Community testing meetings/2008-11-06/Displaying testing metrics in motivating ways

From OLPC
< Community testing meetings‎ | 2008-11-06
Revision as of 20:38, 17 February 2009 by Skierpage (talk | contribs) (also Litmus)
(diff) ← Older revision | Latest revision (diff) | Newer revision → (diff)
Jump to: navigation, search

Format of test data

The exact form of Activity test results is not entirely clear at present. Here are some data fields we may want to gather (fields we definitely want to gather are in bold):

  • Activity tested
    • Test case executed
    • Activity version #/build
    • Sugar version #/build (if applicable)
    • Operating system
    • hardware type/version (is it an XO? emulator? something else?)
  • Who tested it
    • Tester contact information
    • Name (for giving credit for work)
    • Other work done by this contributor
  • pass/fail
    • associated bugs (in Trac)
    • free-text comments
  • Miscellaneous
    • date of test execution
    • How long it took to run

An activity may have multiple test cases, but there is an expressed preference for short 5-10 minute scripts for test cases to a) improve chances someone will bother to run the case, and b) reduce chances that problems encountered during testing in fact are related to other factors that may not be reproducible (aim for high test-retest reliability of the test itself).

Possible tools

Trac

Of course trac exists, but this is developer-focused, not general public oriented and it doesn't collect statistically useful numbers of results and usually only negative information, only positive information on a resolution (ticket closure). If, hypothetically, activity works as designed, every time, there is unlikely to be a trac ticket on it.

Trac would be much more useful if links to wiki.laptop.org in it worked as expected. Putting [[Community testing]] in a ticket leads to a Trac macro warning]. -- skierpage 22:57, 16 November 2008 (UTC)

Semantic MediaWiki

One option is to use Semantic MediaWiki (SMW) to gather and display test data.

Pros:

  • Some OLPC wiki users are already comfortable with SMW.
  • Very public facing/public modifiable
  • tight link to test cases in wiki, looser coupling to bugs in Trac
  • provides some affordance for the semi-automated summarization and presentation of test results in multiple forms
  • ...without the need of a custom database app
  • ...which offers the possibility of using (and reusing) such metrics to satisfy the interests of multiple stakeholders

Cons:

  • Not necessarily obvious to use - there is a learning curve
  • Slower and clumsier to use than a tool created specifically for this purpose
  • To get useful metrics, every test result would have to be a separate wiki page.
Existing implementation
Semantic Forms are already in use to gather test results — if you visit a test case you can see all its test results that testers have added with the Results [Add Another] button on the test case form. But you can't get useful metrics with the current organization beyond "show test cases that have a bug against them". Semantic MediaWiki#Issues for test results explains the issue in more detail; for example, Tests/Activity/Write/Public sharing has both pass and fail, but a query can't show which build passed and which failed. -- skierpage 21:26, 16 November 2008 (UTC)
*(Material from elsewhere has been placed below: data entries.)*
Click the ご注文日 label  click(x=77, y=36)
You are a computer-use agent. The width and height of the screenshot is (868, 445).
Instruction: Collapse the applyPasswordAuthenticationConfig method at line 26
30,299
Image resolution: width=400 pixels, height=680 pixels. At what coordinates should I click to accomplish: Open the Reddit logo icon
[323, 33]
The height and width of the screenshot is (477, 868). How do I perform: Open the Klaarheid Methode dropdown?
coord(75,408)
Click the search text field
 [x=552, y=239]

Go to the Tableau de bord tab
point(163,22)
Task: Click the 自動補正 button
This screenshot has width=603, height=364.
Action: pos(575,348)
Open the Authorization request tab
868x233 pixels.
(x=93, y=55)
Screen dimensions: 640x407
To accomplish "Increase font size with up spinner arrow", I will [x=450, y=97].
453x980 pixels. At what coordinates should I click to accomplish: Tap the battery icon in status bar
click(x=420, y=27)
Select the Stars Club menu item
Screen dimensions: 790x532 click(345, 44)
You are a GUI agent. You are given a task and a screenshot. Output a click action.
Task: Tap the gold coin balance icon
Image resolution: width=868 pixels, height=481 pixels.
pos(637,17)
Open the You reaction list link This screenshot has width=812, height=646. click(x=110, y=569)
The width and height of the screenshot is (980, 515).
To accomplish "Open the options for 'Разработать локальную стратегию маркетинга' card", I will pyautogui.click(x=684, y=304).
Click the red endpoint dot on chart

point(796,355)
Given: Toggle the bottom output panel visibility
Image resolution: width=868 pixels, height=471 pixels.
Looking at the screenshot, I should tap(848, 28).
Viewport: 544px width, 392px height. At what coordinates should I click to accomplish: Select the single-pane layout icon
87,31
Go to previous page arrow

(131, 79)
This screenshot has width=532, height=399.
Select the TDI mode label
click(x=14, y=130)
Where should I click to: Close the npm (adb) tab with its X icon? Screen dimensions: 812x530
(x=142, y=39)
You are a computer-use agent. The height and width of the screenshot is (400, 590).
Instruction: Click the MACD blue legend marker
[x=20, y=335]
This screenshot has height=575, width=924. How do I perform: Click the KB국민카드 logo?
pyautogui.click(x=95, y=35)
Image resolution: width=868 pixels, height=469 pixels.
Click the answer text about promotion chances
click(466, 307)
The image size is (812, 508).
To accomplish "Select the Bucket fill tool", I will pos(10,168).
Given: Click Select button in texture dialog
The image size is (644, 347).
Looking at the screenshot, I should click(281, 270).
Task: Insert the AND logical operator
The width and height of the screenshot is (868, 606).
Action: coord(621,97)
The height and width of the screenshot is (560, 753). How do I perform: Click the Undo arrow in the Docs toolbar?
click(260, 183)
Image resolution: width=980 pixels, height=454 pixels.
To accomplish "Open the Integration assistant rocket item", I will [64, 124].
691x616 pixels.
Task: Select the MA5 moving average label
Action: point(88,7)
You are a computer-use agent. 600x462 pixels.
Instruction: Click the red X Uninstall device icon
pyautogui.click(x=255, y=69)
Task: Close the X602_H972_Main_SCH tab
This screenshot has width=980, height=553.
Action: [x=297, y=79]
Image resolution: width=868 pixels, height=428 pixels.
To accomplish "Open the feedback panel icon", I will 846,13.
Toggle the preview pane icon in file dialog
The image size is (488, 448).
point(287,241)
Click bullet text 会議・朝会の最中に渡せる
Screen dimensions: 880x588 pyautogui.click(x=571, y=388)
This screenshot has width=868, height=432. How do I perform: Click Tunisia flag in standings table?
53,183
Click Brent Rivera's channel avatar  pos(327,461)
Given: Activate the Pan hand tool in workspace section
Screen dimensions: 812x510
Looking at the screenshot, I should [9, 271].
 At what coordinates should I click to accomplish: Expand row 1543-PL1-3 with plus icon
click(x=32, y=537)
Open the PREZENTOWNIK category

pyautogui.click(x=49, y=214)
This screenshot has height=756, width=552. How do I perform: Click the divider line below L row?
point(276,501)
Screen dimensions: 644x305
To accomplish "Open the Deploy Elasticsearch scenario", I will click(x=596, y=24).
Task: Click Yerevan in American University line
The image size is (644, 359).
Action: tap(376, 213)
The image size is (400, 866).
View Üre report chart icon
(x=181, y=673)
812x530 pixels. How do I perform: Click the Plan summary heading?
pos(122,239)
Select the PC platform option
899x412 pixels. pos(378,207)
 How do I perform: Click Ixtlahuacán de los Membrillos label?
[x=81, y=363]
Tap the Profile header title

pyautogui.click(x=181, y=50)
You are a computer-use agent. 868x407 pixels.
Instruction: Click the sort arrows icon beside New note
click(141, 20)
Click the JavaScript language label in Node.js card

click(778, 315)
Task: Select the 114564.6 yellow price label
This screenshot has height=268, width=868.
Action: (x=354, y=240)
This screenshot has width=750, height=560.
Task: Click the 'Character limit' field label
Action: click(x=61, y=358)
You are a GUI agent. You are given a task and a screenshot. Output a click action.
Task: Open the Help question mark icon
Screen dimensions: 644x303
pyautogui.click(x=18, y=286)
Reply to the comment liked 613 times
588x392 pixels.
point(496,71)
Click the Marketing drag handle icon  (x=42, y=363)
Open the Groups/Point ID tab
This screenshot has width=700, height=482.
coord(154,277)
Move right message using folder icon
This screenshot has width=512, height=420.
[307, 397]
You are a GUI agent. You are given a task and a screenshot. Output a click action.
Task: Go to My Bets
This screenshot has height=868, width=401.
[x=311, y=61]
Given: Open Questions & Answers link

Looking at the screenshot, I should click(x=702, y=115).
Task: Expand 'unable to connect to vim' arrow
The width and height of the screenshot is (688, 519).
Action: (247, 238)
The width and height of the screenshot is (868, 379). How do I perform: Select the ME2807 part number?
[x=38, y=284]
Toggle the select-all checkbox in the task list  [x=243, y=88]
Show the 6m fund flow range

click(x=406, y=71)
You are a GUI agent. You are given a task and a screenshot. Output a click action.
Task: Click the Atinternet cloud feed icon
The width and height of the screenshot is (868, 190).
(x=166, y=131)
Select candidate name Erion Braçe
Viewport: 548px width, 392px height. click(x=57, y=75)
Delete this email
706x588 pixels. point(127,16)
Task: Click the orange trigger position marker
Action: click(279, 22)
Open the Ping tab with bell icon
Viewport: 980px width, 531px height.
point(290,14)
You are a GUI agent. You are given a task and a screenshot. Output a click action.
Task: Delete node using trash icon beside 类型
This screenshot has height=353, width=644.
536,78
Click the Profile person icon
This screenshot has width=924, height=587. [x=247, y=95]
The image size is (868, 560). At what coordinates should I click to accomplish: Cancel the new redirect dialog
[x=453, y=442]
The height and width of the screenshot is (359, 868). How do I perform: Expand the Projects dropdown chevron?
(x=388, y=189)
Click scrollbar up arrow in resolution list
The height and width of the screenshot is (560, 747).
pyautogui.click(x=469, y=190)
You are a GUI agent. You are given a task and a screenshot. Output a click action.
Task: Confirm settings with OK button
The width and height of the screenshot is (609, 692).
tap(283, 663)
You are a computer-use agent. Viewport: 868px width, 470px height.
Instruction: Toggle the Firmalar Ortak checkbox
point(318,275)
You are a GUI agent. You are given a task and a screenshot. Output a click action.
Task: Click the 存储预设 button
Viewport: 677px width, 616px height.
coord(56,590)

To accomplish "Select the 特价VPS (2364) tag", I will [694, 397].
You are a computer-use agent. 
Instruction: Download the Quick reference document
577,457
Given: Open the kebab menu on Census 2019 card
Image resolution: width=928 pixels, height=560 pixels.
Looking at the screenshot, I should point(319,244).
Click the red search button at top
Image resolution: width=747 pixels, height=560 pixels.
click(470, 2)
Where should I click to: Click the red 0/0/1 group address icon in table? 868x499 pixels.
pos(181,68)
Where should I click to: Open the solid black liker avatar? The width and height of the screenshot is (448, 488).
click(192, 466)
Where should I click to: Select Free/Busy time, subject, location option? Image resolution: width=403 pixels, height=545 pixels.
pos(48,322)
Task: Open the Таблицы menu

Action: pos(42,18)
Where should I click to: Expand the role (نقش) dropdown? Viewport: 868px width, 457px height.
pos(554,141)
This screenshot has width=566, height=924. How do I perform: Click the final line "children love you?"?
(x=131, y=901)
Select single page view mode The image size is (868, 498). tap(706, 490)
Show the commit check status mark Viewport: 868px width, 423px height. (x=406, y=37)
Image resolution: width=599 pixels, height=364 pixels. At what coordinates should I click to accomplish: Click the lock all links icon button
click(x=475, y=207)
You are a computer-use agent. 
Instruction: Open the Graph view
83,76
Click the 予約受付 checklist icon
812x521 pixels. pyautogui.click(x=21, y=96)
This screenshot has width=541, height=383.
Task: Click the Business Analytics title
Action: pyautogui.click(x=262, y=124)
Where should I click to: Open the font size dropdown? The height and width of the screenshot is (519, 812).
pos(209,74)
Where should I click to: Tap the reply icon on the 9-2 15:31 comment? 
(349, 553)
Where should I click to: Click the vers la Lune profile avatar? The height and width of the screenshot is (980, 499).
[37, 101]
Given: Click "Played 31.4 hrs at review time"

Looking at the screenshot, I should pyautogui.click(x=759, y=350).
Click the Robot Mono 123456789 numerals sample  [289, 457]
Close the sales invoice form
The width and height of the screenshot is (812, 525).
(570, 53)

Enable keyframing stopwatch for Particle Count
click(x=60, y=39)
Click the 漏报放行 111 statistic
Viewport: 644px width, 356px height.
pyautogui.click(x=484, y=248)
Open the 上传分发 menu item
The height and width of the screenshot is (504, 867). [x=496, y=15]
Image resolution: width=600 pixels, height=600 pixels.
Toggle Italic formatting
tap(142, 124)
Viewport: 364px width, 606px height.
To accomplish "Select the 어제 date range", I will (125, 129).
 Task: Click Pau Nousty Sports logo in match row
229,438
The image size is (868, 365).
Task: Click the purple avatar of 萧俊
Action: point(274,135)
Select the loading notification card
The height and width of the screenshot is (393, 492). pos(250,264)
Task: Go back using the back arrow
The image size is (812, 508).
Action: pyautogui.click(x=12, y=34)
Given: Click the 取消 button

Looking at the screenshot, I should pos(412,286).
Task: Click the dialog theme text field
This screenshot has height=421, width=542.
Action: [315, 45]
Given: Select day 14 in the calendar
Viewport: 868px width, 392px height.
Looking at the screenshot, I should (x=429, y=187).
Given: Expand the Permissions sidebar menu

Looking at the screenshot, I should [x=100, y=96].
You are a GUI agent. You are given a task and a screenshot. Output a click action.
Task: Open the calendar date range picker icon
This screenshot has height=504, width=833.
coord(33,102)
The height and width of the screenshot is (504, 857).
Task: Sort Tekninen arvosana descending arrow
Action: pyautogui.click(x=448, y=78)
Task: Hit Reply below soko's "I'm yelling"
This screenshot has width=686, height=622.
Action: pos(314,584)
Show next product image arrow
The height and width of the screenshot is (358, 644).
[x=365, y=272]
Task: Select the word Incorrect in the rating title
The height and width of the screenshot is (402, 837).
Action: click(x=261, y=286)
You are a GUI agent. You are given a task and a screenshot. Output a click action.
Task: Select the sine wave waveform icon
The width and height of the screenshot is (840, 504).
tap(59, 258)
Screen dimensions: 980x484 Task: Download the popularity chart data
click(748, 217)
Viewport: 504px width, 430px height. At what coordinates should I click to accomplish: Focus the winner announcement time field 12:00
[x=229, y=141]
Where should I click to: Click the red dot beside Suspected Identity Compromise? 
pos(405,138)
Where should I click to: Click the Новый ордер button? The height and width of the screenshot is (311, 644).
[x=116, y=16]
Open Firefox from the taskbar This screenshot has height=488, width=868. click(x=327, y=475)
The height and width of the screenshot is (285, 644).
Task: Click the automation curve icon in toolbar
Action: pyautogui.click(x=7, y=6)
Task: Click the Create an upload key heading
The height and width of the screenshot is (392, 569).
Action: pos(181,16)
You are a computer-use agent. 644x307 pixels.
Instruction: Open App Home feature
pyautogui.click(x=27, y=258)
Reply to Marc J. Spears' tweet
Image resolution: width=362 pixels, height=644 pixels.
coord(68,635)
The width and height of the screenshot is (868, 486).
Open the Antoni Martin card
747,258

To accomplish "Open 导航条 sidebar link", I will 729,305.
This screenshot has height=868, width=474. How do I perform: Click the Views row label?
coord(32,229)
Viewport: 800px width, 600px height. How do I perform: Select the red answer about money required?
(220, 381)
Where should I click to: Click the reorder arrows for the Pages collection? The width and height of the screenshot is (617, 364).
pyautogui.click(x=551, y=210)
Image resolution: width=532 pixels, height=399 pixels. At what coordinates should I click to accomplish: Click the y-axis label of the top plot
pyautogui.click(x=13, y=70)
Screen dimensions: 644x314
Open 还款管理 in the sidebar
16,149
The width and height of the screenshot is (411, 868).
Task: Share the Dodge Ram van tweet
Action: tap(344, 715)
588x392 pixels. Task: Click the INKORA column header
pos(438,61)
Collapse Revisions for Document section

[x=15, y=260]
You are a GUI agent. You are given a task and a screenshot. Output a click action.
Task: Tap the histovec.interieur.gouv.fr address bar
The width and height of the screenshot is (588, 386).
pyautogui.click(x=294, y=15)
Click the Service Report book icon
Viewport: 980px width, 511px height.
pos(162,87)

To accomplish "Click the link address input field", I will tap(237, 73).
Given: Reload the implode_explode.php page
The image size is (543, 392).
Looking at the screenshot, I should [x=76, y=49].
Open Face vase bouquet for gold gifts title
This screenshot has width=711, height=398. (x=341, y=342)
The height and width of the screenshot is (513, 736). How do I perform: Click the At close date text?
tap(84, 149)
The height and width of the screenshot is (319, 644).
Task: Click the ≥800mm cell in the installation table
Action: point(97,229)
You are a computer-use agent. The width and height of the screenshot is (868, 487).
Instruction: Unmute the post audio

Spreadsheet in Google Docs

S Page suggested this around September to someone at OLPC. Test results are

  • small records
  • with lots of repeating info (Build, Test case, Tester)
  • that are hard to model in a simple database

That's exactly what a spreadsheet is good at. OLPC can create a Google Docs spreadsheet and let people add rows to it. Google Docs even has a form interface for adding a result. The spreadsheet is ideally suited to analysis, export, resorting, filtering, etc. Unlike database records and wiki pages, it's easy to cut/copy/paste dozens of records around.

Implementation

S Page made a spreadsheet with all the required fields in Google Docs and actual data from existing tests (had to use [history] tab to figure out when tests were run).

The spreadsheet below can also be viewed at http://spreadsheets.google.com/pub?key=pw29kBR10gwTKfMq18XvNVw

<gspread>pw29kBR10gwTKfMq18XvNVw||300||850</gspread>

It can be edited two ways:

The easiest way to add a test result is to copy most of an existing row and paste it into a new row.

Now to figure out how to make a form and whether I can prefill with username and date.

Notes

Currently anyone can edit. A spreadsheet can be restricted to

  • Edit by invitation only
  • Require signing in

Since all test cases start with the Tests/Activity Name/ , maybe having "Activity tested" as well as "Test case executed" is redundant.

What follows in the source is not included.